This report analyzes NOAA storm data to determine which weather events are most harmful to population health and which have the greatest economic consequences.
The data for this analysis come from the U.S. National Oceanic and Atmospheric Administration (NOAA) Storm Database.

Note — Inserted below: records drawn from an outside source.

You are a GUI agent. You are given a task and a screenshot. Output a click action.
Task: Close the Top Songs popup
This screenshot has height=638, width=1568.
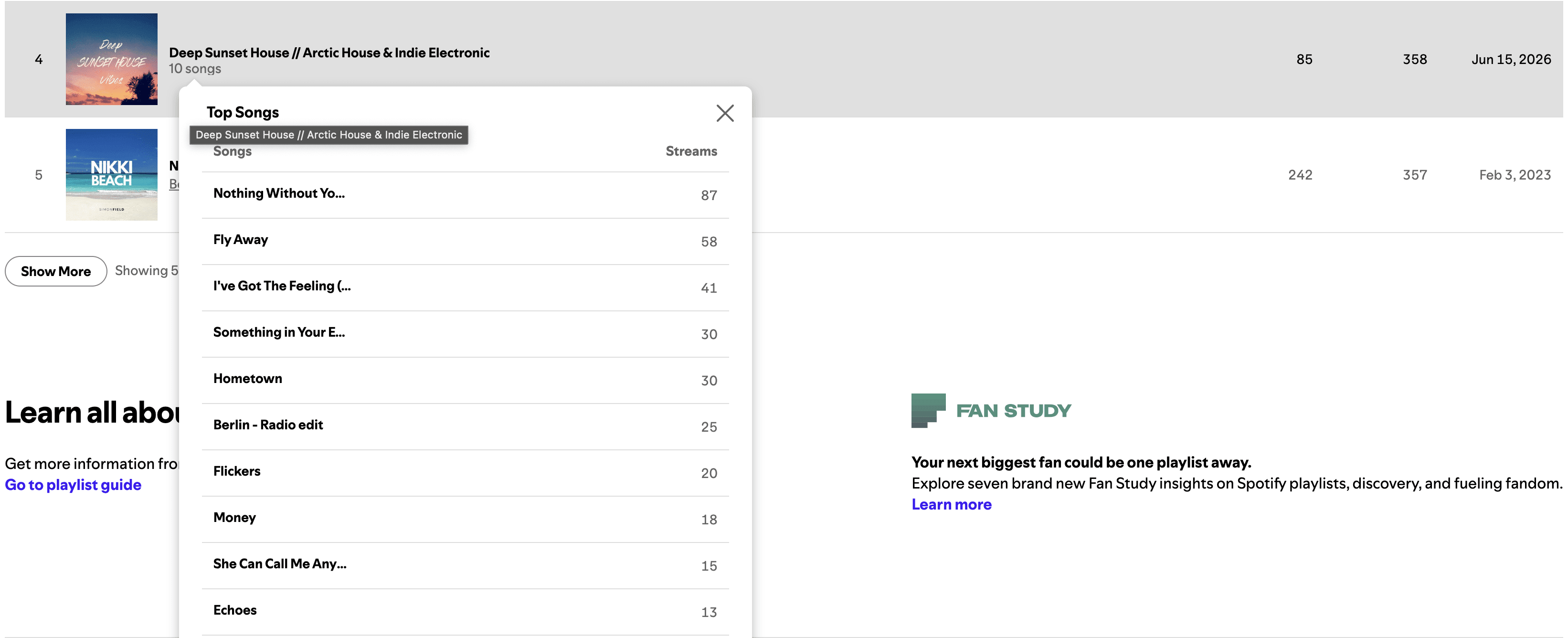pos(724,113)
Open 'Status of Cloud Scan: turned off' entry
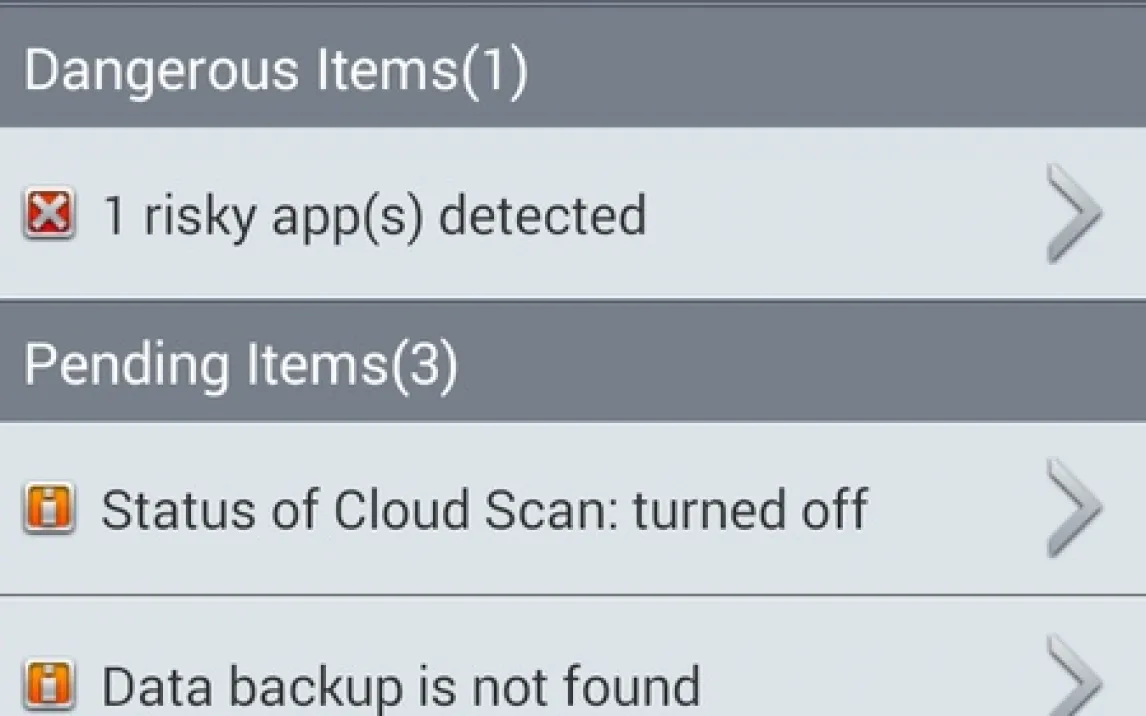Image resolution: width=1146 pixels, height=716 pixels. 484,509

The dataset is provided as a compressed CSV file and is loaded directly into R. Only relevant variables are selected, and damage values are converted into numeric form using the provided exponent fields.
# Load data
data <- read.csv("storm.csv.bz2")
data$EVTYPE <- toupper(data$EVTYPE)
## Processing Population Health Data
events <- c("TORNADO", "HEAT", "FLOOD", "LIGHTNING", "WIND")
health <- data.frame()
for(e in events) {
sub <- data[data$EVTYPE == e, ]
if(nrow(sub) > 0) {
harm <- sum(sub$FATALITIES, na.rm = TRUE) + sum(sub$INJURIES, na.rm = TRUE)

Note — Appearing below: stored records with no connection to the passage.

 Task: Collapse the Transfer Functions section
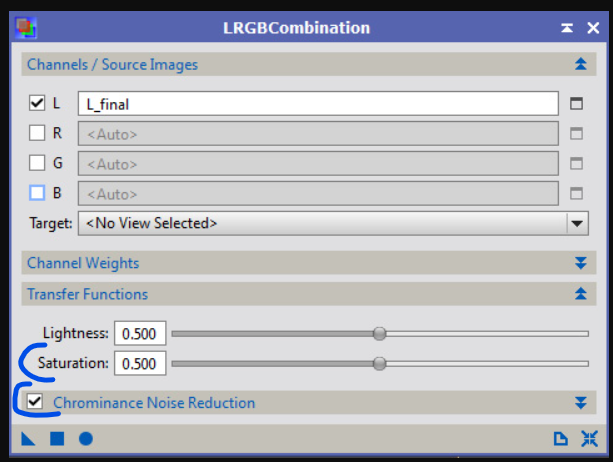pyautogui.click(x=579, y=294)
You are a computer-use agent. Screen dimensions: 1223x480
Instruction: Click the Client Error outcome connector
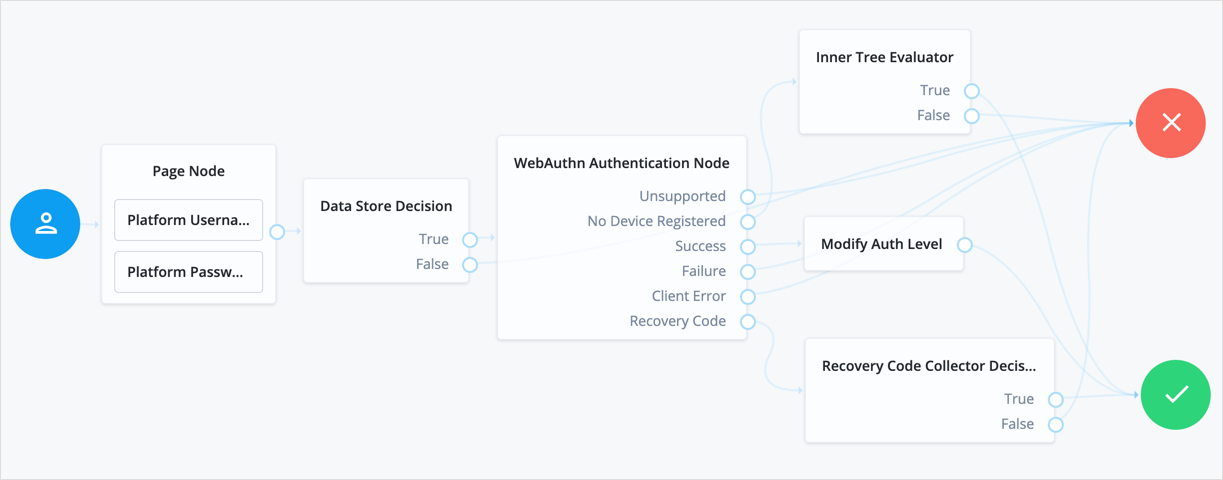click(x=748, y=297)
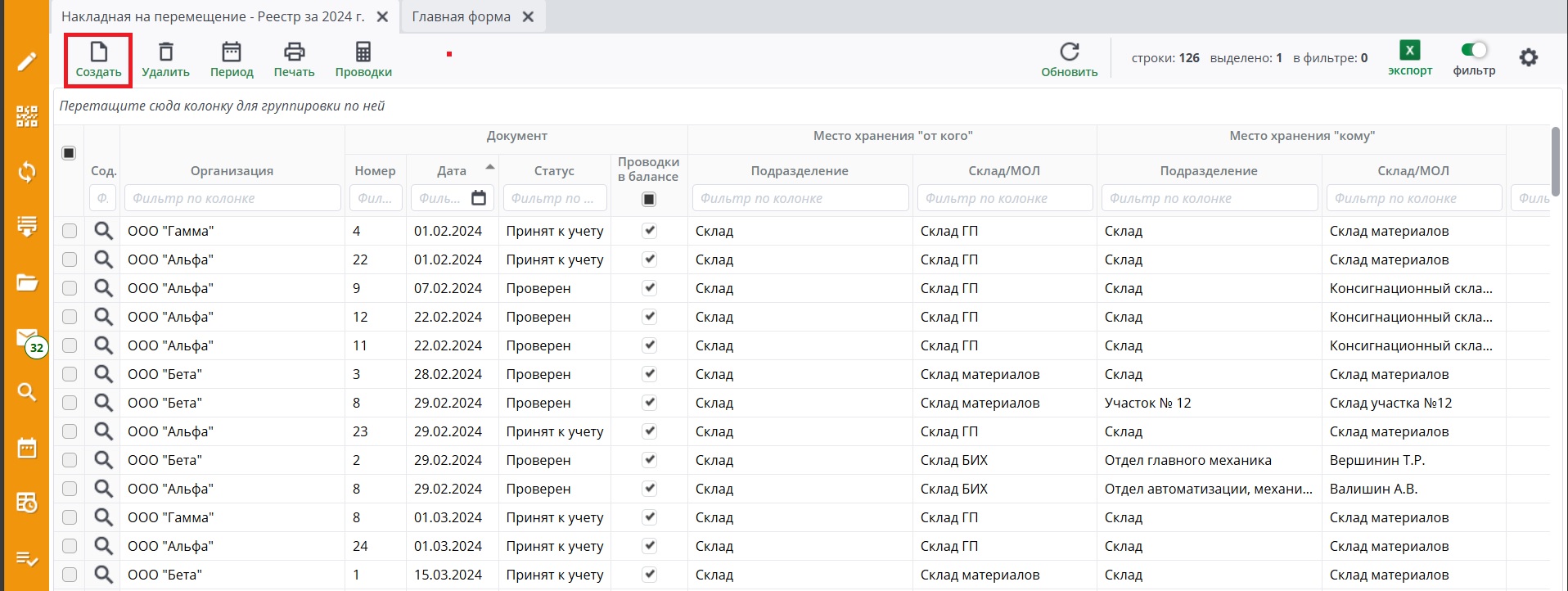Refresh the list with Обновить
The image size is (1568, 591).
1069,52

health <- rbind(health, data.frame(Event = e, Harm = harm))
}
}
## Processing Economic Damage Data
# Economic analysis
econ <- data.frame()
for(e in events) {
sub <- data[data$EVTYPE == e, ]
if(nrow(sub) > 0) {
damage <- sum(sub$PROPDMG, na.rm = TRUE) + sum(sub$CROPDMG, na.rm = TRUE)
econ <- rbind(econ, data.frame(Event = e, Damage = damage/1000000))
}
}
barplot(health$Harm, names.arg = health$Event,
main = "Health Impact", col = "red",
ylab = "Fatalities + Injuries")
barplot(econ$Damage, names.arg = econ$Event,
main = "Economic Damage", col = "blue",
ylab = "Damage (Millions USD)")
Tornadoes are the most harmful events to population health, both in terms of fatalities and injuries. Tornadoes have the greatest economic consequences based on total dollars of damage in this analysis. These findings suggest that resources for public safety and economic protection should be prioritized for tornadoes, as they impact both health and economy significantly.
This analysis is reproducible using the code provided above.